Stored data
»»

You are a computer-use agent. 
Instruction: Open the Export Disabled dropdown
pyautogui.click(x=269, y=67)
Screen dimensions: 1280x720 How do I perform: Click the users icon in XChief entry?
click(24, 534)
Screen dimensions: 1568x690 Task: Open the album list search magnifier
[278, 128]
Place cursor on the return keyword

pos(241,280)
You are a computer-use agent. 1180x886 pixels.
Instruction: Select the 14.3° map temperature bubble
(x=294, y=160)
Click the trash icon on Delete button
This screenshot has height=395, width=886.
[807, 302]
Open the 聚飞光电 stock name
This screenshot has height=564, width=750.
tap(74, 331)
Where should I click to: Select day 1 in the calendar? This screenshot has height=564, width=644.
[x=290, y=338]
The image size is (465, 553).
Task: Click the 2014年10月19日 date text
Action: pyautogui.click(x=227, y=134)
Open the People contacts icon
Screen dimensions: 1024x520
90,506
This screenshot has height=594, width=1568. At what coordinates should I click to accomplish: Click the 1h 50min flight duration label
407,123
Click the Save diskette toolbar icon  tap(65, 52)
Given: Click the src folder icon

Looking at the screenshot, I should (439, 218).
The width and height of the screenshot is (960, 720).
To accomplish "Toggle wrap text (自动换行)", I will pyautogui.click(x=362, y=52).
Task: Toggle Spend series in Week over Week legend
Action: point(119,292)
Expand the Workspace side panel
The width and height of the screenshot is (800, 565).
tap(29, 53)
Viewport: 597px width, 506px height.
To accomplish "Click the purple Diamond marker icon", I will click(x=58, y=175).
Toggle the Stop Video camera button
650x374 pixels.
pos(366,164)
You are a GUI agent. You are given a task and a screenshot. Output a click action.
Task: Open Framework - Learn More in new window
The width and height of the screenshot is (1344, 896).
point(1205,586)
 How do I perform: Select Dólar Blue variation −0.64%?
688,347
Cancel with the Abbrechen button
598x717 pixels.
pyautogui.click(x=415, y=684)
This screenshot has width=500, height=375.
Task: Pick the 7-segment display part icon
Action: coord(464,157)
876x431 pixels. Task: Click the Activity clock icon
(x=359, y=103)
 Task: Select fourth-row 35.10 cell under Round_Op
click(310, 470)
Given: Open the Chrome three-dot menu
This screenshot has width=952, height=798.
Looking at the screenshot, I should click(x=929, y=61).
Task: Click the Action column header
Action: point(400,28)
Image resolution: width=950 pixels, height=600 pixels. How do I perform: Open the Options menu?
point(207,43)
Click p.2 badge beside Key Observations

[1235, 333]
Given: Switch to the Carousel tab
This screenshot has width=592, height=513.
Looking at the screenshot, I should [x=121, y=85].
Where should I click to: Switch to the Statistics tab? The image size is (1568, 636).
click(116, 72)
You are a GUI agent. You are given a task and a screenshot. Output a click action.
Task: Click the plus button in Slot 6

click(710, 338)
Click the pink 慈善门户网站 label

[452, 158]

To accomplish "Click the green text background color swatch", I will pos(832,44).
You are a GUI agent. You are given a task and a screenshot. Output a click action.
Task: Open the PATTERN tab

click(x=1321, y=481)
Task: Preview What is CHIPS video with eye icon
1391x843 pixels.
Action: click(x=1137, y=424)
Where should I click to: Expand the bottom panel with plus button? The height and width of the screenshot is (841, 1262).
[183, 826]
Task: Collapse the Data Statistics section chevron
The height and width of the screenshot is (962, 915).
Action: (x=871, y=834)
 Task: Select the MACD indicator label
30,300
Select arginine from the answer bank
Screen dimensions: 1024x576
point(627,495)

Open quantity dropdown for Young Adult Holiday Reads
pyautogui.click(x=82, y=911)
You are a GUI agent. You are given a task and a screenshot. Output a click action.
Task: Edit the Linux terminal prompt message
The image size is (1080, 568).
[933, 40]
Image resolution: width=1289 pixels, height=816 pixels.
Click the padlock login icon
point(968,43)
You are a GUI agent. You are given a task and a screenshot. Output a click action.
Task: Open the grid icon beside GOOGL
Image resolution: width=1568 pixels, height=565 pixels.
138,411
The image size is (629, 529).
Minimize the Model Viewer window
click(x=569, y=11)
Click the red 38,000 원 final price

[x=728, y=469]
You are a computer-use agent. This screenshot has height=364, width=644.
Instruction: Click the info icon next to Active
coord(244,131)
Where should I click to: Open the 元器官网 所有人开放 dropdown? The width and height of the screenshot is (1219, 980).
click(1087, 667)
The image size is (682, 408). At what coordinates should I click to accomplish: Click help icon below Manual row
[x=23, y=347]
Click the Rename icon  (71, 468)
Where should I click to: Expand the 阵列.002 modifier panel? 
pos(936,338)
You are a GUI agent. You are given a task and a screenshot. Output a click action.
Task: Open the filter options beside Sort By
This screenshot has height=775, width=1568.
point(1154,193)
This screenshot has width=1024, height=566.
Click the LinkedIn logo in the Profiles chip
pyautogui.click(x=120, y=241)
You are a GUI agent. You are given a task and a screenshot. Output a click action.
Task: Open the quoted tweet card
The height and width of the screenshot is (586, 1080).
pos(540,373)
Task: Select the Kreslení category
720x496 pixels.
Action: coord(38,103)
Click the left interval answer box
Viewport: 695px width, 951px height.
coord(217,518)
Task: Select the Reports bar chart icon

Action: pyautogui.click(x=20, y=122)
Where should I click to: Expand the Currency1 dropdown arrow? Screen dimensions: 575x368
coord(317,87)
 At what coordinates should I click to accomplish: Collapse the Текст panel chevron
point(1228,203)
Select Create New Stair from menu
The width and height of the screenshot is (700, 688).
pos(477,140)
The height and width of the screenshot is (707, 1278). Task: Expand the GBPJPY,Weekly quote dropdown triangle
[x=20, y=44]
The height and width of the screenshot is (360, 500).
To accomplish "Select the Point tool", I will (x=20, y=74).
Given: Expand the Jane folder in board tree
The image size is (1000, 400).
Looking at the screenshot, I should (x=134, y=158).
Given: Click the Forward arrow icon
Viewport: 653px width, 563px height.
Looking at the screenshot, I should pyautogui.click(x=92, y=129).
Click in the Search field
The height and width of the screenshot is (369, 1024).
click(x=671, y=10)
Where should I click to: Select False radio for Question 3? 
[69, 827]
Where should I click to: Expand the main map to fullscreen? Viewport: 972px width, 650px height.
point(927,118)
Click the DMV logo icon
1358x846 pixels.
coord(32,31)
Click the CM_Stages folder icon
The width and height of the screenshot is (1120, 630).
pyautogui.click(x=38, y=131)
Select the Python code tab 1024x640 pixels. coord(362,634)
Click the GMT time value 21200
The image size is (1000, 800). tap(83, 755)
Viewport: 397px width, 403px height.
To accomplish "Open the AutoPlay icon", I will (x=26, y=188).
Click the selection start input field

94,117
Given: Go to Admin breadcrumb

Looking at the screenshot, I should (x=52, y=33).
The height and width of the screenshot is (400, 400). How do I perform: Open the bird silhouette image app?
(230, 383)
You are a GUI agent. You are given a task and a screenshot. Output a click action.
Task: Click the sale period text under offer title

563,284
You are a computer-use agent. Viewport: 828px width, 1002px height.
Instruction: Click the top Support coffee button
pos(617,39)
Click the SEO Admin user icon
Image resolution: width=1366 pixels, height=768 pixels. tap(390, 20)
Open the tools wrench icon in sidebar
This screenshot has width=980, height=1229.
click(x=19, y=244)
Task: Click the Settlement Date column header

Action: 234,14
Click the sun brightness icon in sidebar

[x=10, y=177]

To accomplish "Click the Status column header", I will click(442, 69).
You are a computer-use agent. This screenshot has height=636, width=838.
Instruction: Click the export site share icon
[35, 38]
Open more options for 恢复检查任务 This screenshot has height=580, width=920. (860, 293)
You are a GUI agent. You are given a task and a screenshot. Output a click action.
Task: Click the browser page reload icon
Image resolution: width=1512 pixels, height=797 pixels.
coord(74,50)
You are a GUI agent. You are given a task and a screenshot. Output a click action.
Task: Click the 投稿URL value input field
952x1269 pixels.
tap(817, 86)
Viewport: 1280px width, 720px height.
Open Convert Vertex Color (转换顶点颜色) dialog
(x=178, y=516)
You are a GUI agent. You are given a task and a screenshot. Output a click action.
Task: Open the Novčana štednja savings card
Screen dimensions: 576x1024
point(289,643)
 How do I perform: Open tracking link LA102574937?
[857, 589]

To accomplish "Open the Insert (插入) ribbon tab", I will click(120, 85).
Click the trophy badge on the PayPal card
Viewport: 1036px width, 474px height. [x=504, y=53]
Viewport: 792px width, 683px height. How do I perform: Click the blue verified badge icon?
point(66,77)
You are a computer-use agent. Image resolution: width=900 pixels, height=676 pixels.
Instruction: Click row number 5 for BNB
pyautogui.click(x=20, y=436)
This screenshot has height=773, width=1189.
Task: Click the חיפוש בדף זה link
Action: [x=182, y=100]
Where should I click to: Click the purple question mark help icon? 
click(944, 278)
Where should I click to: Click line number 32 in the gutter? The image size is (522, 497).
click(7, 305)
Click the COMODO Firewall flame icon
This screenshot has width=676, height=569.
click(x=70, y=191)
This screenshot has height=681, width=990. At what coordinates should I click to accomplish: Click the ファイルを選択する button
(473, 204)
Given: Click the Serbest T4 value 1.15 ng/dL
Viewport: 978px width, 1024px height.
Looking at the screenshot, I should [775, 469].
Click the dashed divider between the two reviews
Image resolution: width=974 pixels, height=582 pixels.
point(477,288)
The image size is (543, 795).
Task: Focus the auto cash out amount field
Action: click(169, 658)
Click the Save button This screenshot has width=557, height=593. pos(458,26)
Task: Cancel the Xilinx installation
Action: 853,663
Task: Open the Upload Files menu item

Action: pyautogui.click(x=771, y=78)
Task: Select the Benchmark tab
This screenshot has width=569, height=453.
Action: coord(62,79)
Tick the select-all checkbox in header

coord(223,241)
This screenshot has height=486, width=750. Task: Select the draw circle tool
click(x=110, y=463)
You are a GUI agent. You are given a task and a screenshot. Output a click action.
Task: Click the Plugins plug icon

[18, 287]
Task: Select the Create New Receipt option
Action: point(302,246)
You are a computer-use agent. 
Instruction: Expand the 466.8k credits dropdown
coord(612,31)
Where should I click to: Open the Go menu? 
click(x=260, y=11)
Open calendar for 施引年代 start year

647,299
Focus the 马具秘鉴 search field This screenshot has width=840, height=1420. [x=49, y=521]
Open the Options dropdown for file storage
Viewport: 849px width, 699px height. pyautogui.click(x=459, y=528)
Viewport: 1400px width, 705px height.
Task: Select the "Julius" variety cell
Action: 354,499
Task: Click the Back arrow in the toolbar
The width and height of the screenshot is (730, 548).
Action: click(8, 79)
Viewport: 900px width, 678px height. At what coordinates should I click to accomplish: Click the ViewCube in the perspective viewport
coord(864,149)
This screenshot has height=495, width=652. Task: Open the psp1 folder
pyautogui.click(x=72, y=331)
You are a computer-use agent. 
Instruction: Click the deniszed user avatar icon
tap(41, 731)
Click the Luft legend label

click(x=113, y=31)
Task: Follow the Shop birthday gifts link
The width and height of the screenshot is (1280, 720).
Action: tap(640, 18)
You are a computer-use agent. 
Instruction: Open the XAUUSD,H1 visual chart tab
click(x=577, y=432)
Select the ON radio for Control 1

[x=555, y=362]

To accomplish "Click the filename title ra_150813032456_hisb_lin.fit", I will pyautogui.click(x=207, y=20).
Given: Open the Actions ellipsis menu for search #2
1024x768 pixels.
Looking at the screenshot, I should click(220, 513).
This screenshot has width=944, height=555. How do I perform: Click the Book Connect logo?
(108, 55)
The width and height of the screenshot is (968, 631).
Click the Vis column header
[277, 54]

««

▶ **Aim of the task**
Reproduce only the lines above, starting at the line with "You are a computer-use agent. Viewport: 828px" and ending at the line with "Task: Click the 投稿URL value input field", exactly as written.

▶ **Solution to this problem**
You are a computer-use agent. Viewport: 828px width, 1002px height.
Instruction: Click the top Support coffee button
pos(617,39)
Click the SEO Admin user icon
Image resolution: width=1366 pixels, height=768 pixels. tap(390, 20)
Open the tools wrench icon in sidebar
This screenshot has width=980, height=1229.
click(x=19, y=244)
Task: Click the Settlement Date column header

Action: 234,14
Click the sun brightness icon in sidebar

[x=10, y=177]

To accomplish "Click the Status column header", I will click(442, 69).
You are a computer-use agent. This screenshot has height=636, width=838.
Instruction: Click the export site share icon
[35, 38]
Open more options for 恢复检查任务 This screenshot has height=580, width=920. (860, 293)
You are a GUI agent. You are given a task and a screenshot. Output a click action.
Task: Click the browser page reload icon
Image resolution: width=1512 pixels, height=797 pixels.
coord(74,50)
You are a GUI agent. You are given a task and a screenshot. Output a click action.
Task: Click the 投稿URL value input field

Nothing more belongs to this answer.